Monte Carlo integration with variance reduction by means of control variates can be implemented by the ordinary least squares estimator for the intercept in a multiple linear regression model with the integrand as response and the control variates as covariates.
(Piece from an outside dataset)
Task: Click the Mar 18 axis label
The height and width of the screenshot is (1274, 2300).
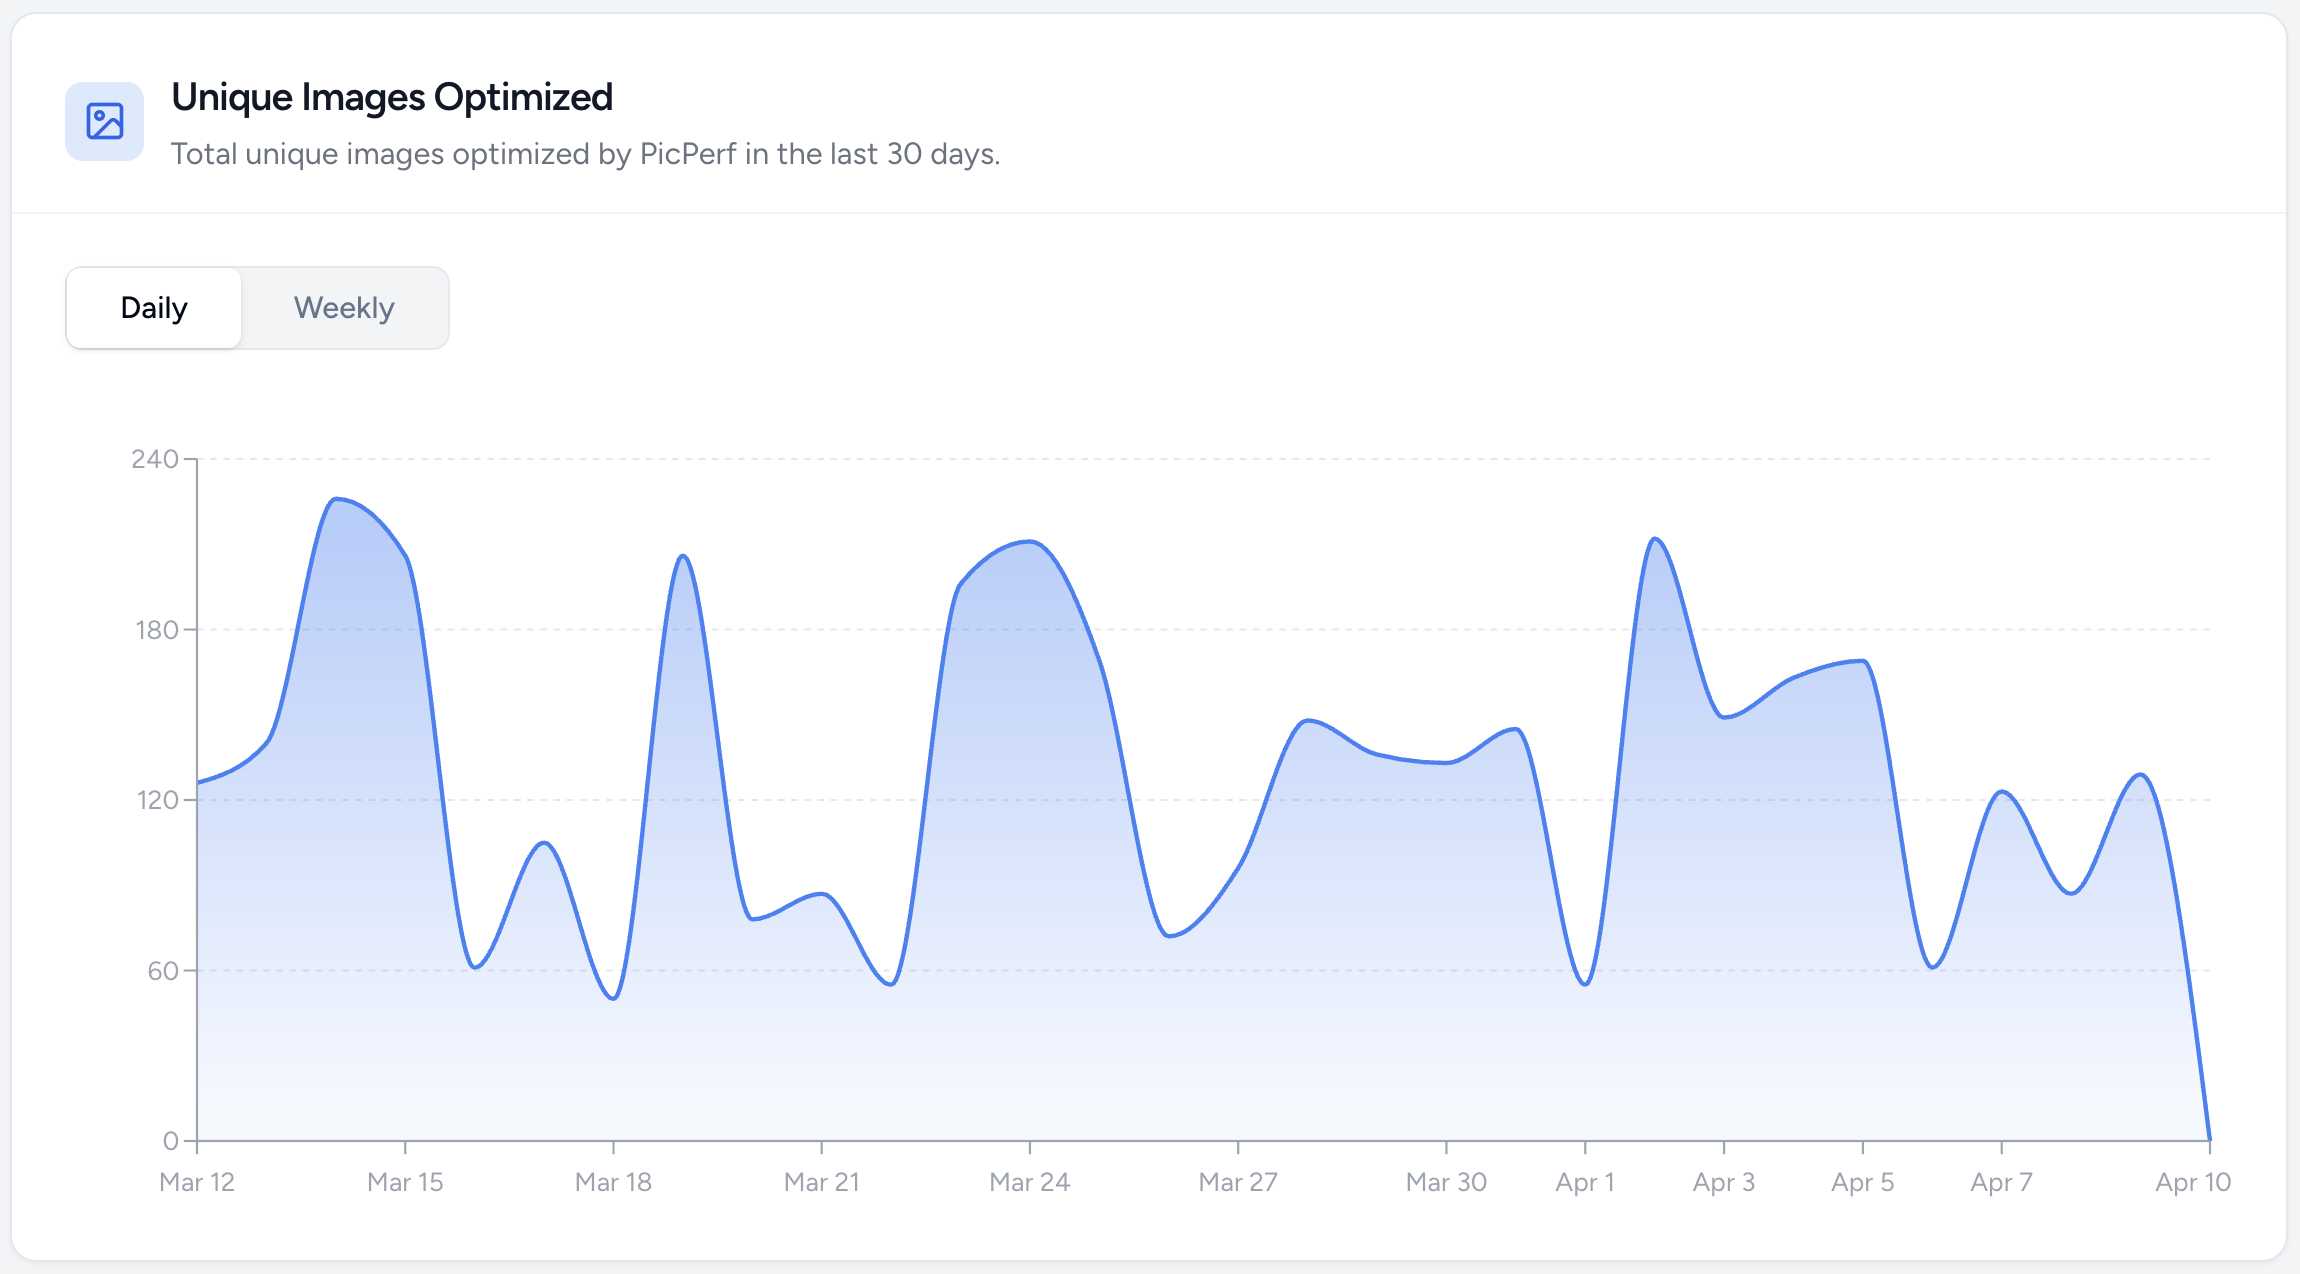Action: (613, 1182)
Even without special knowledge on the integrand, significant efficiency gains can be obtained if the control variate space is sufficiently large. Incorporating a large number of control variates in the ordinary least squares procedure may however result in (i) a certain instability of the ordinary least squares estimator and (ii) a possibly prohibitive computation time. Regularizing the ordinary least squares estimator by preselecting appropriate control variates via the Lasso turns out to increase the accuracy without additional computational cost. The findings in the numerical experiment are confirmed by concentration inequalities for the integration error.

通过控制变量减少方差的蒙特卡罗积分可以通过对被积函数作为响应、控制变量作为协变量的多元线性回归模型中的截距的普通最小二乘估计来实现。即使没有关于被积函数的特殊知识，如果控制变量空间足够大，也可以获得显着的效率增益。然而，在普通最小二乘程序中并入大量控制变量可能会导致 (i) 普通最小二乘估计器的某些不稳定性和 (ii) 可能的计算时间过长。通过 Lasso 预选适当的控制变量来正则化普通最小二乘估计器，结果证明可以在不增加计算成本的情况下提高准确性。